__Things to do__.
A. In the Abrams armament text, who triggers the engine's smoke generator?
B. Continue the Abrams armament text from its final sentence.

__Quoted passage__.
1. A .50 cal. (12.7 mm) M2 machine gun in front of the commander's hatch. On the M1, M1IP and M1A1, this gun is on a powered mount and can be fired using a 3 magnification sight known as the CWS, while the vehicle is buttoned up. On the M1A2, M1A2SEP, the M2 is on a flex mount. With the forthcoming TUSK addon kit the M2, or a Mk 19 grenade launcher, can be mounted on the CROWS remote weapons platform. CROWS is similar to the RWS [(Remote Weapons System)] used on the Stryker family of vehicles.
2. A 7.62 mm (.30 caliber) M240C machine gun in front of the loader's hatch on a skate mount.
3. A 7.62 mm M240C machine gun in a coaxial mount. The coaxial MG is aimed and fired with the computer fire control system used for the main gun.

The turret is fitted with two six-barreled smoke grenade launchers. These can create a thick smoke that blocks both vision and thermal imaging, and can also be armed with chaff. The engine is also equipped with a smoke generator that is triggered by the driver.


M1 Abrams A1 A2 Aiming

The Abrams is equipped with a fire control computer that uses data from a variety of sources, including the Gunner's Primary Sight or "GPS" (thermal or daylight), a laser rangefinder, a wind sensor, a pendulum static cant sensor, and data on the ammunition type. The fire control system uses this data to compute a firing solution for the gunner. Either the commander or gunner can fire the main gun.

__Data listing__.

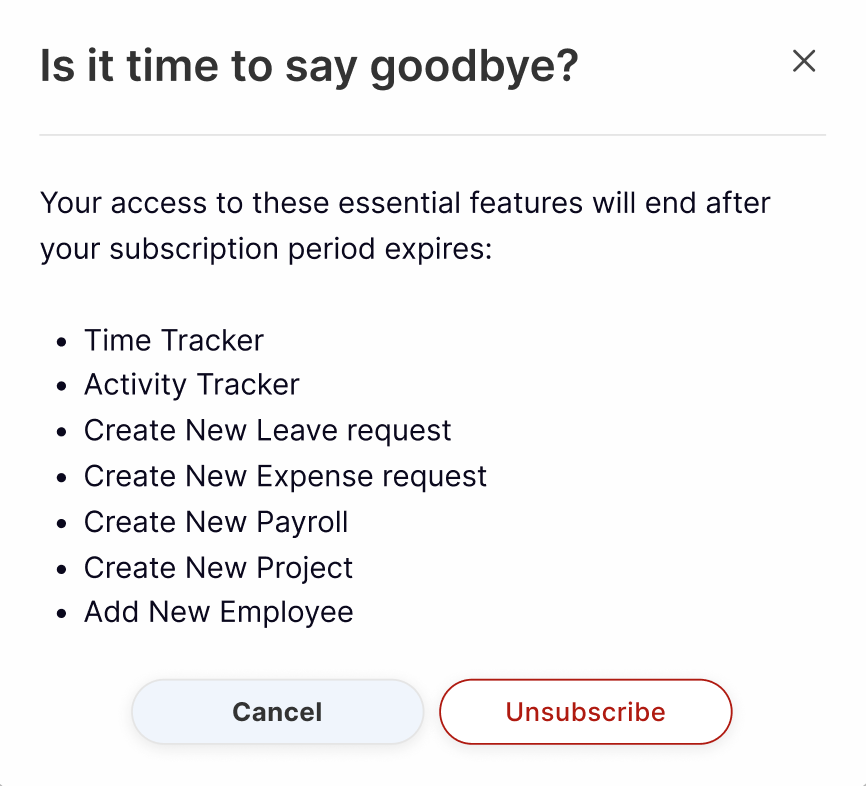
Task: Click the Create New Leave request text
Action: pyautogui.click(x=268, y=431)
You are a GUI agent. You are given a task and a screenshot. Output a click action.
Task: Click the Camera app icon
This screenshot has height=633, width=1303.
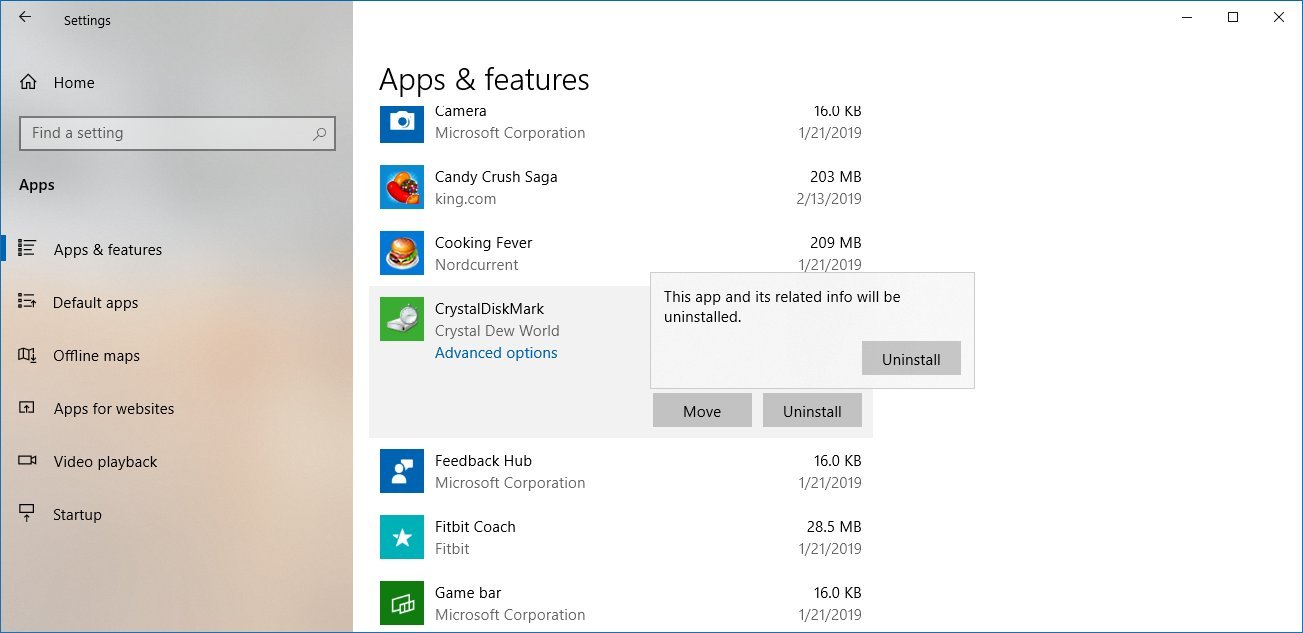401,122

--

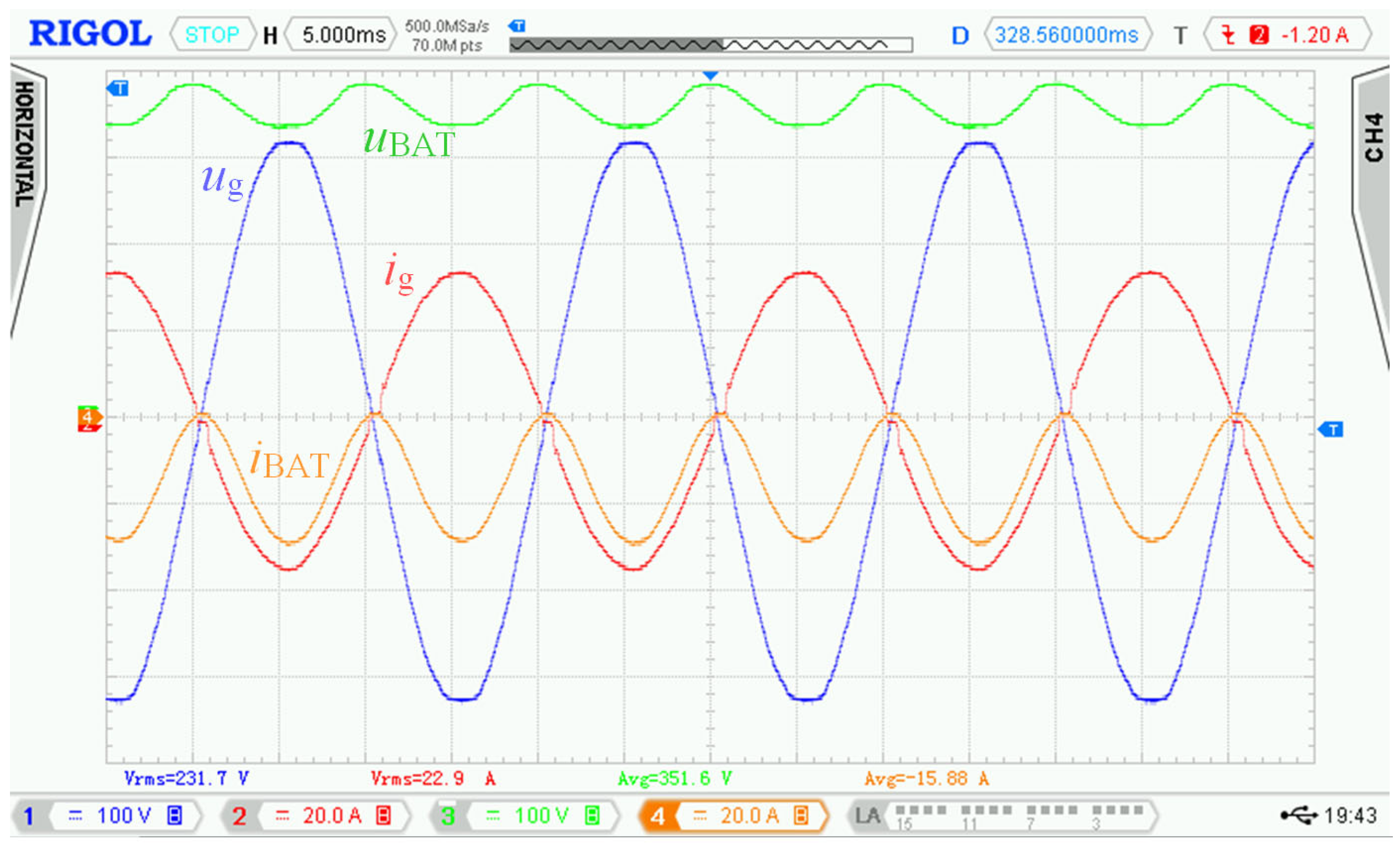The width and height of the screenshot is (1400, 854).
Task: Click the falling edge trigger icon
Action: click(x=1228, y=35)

__Results in order__.
A. The driver triggers it.

B.
M1 Abrams A1 A2 Mobility

The M1 Abrams is powered by a 1500 hp (1119 kW) Honeywell AGT1500 (originally made by Lycoming) gas turbine, and a 6 speed (4 forward, 2 reverse) Allison X-1100-3B Hydro-Kinetic Automatic transmission, giving it a governed top speed of 45 mph (72 km/h) on roads, 30 mph (48 km/h) cross-country. With the engine governor removed, speeds of around 60 mph (100 km/h) are possible on an improved surface; however, damage to the drive train (especially to the tracks) and an increased risk of injuries to the crew can occur at speeds above 45 mph. The tank can be fueled with diesel fuel, kerosene, any grade of MOGAS (motor gasoline), or JP-4 or JP-8 jet fuel; the U.S. Army uses JP-8 jet fuel in order to simplify logistics.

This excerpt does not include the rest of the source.